Some people get into reloading thinking they can make ammo at a much lower cost.
Some people get into reloading to make better ammo, tuned for a certain rifle or purpose.
While both CAN be true, neither is guaranteed by any means. If you do choose to pursue reloading, you will probably go out and shoot a lot more. Your range trips won’t just be for practicing – they will now involve testing and research.
There are a lot of tools you need to get started. Reloading manuals, press, components, precision measuring tools, and brass prep tools. This doesn’t even consider the “consumables” like gunpowder. If you are getting into reloading to save money on ammunition, make sure you take the tooling cost into account.
Reloading can be dangerous. The supplies can be an extreme fire hazard. Improper measurement or lack of attention to detail can result in blowing up a gun barrel or blowing off your hand. Bad reloading practices have killed and injured people. Proper test methods, conservative loading, and standardized safety practices can turn what could be a very dangerous activity into something that is safe, predictable, and reliable. If you don’t have a mind to learn and practice safe reloading, then this hobby is not for you.
Is this the sort of project you like?
If you are mechanically inclined, love to tinker, and don’t mind working on your own car, loading ammunition is probably right up your alley. If you “just want it to work” and don’t want to worry about tedious variables, testing, and measuring, reloading is probably not going to be an enjoyable pursuit.
Some people get into reloading to avoid ammunition supply issues. While you can “scale up” effectively, the truth is that instead of trying to find one item, a loaded cartridge, you now have to find at least 4 items: bullets, primers, powder, and brass.
Unless you’re loading a very unusual cartridge, brass is the easiest thing to source. Pick up your empties at the range, help your friends pick up their empties, buy bulk brass from a local range, or even volunteer to help clean up at a local range in exchange for brass.
Bullets are not too difficult to find, especially for plinking ammo. If you’re looking for a specific hunting or match bullet, it can be a lot harder. You can order them online, but it’s worth hunting for that free shipping coupon code—because bullets are heavy and expensive to ship.
Powder and primers are the most difficult items to acquire. In times of high demand, a lot of the supply goes to factories making complete ammunition for retail.

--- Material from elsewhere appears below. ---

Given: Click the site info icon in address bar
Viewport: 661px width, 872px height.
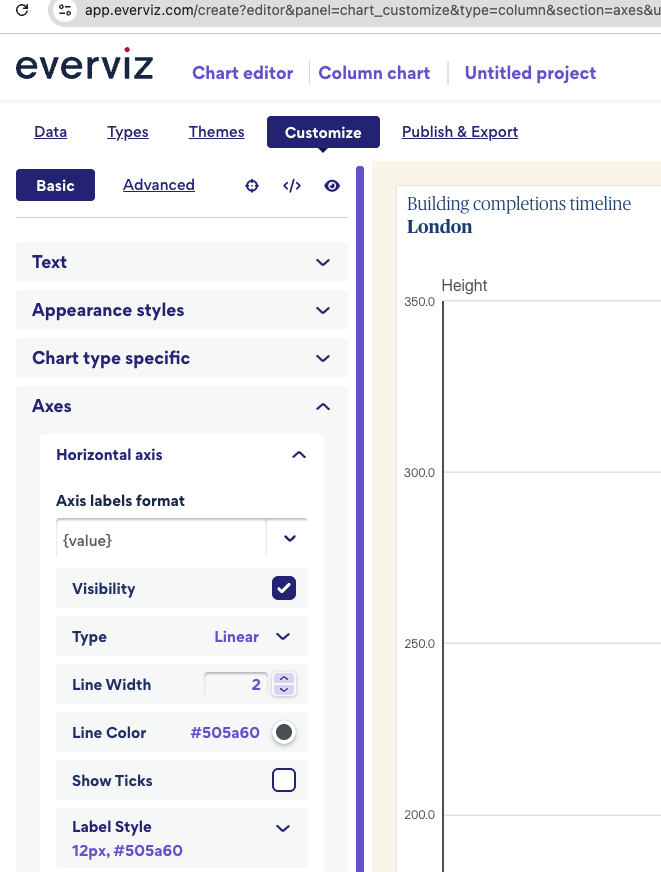Looking at the screenshot, I should point(65,11).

Additionally, these items are considered hazardous materials. If you’re going to buy online, you will have to wait on ground shipping (as you generally cannot ship by air) and you will have to pay an additional HazMat fee. This often ruins the economics of the “better deal” you found online. Having a local store where you can buy powder and primers is important. This alone could be a critical part of the “Should I start reloading?” decision. If you invest in all the tools and learning needed to get started but don’t have a source for powder and primer, the whole operation will be at a standstill.
A dedicated space
There are some people who set up a reloading station and then put everything away after each session, but most reloaders have a dedicated “bench”, nook, or workstation where they can leave tools and supplies set up and properly configured. Because reloading requires a lot of small components, some proactive thinking about “how am I going to keep everything organized” can go a long way.

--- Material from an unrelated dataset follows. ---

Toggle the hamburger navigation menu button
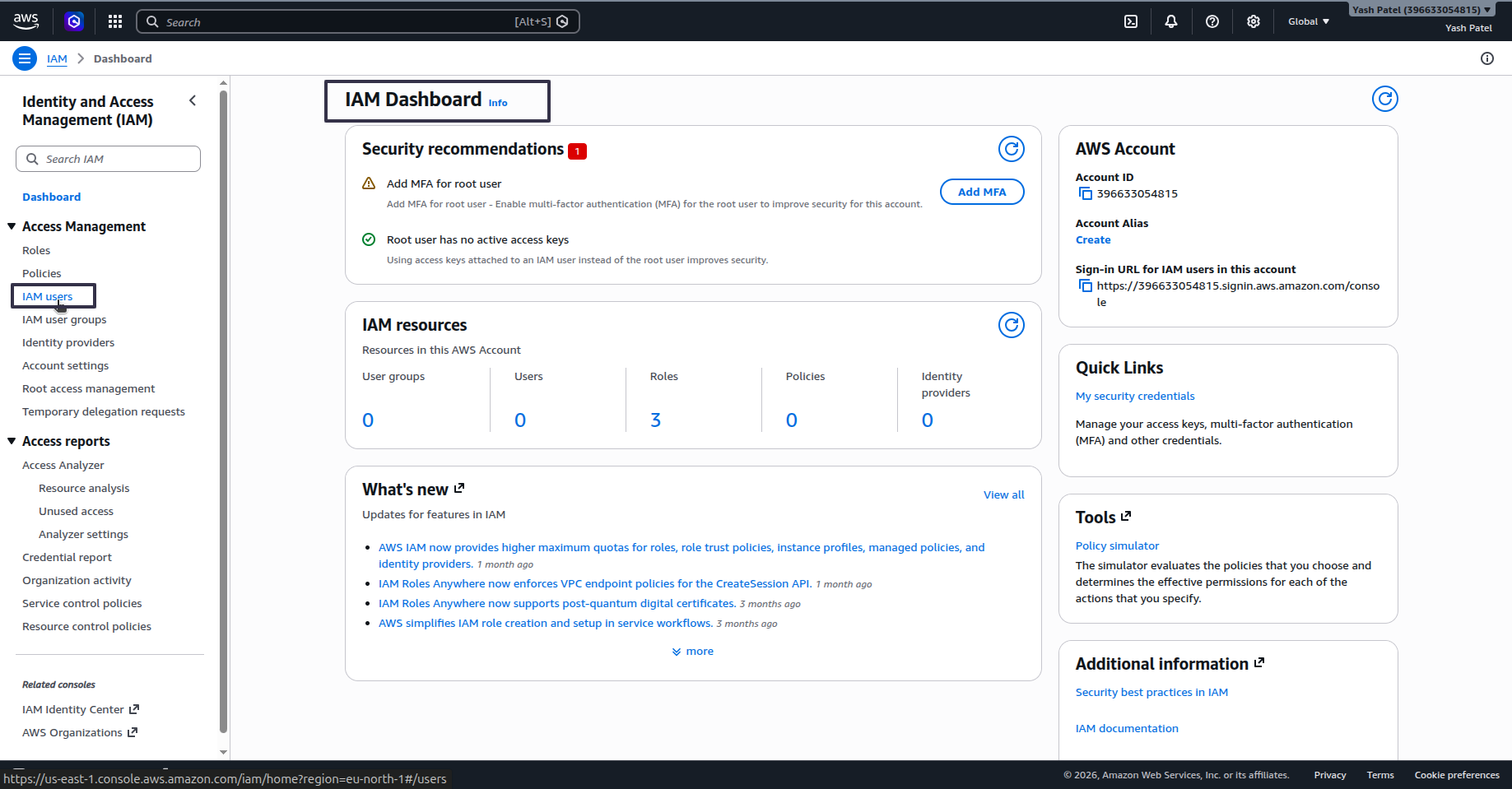This screenshot has height=789, width=1512. click(25, 58)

The first caliber you start to reload should be what you shoot the most, or what you are currently spending the most on purchasing. This can help make the economics make the most sense, but it also means you are more likely to follow through on the testing, load development, and everything else that comes with the process.
Whether in person or online, find others who are reloading the same calibers. Sometimes this is a coach or mentor relationship—and sometimes it’s a reloader who is at your own level. Either way, it’s helpful to have someone else to learn from, discuss load data, and even share supplies.
Are you willing to learn the process?
Do you want to rush to the end result of having more ammo in your hands? Or are you actually interested in learning the skills needed to develop a load and build ammunition to be safe and reliable? One of the most common mistakes new loaders make is taking the shortcut of using someone else’s “recipe” found on an internet forum.
Not only does this shortchange the process of learning how to develop a load for yourself, it can be very dangerous—that “recipe” may be great for a friend’s rifle, but can create dangerous pressure levels in your gun.
Like most things, the process works best if you set goals. “Learning about reloading” is a theme, but it is not a goal. “Develop a 9mm practice load and build 200 rounds” or “develop an accurate and effective hunting load for my 270 Winchester before deer season” are examples of great reloading goals that can keep you motivated while continuing to learn. If you can’t think of at least a couple of reloading goals, you should probably consider your decision a bit more carefully before getting into the practice.
If you enjoy anything DIY, and you have the time, space, and desire to learn, handloading can be a fun and interesting hobby. Even going to the range and shooting is a bit more fun when you’ve assembled the ammunition on your own. Effective reloaders can custom-tune ammunition to be more accurate in their rifles or can benefit from the sustenance of “I have all the supplies and knowledge to build up more ammunition when I need it”. While there can be a lot of costs to loading your own ammunition, there can also be a lot of benefits. Just make sure to stay safe, and have fun!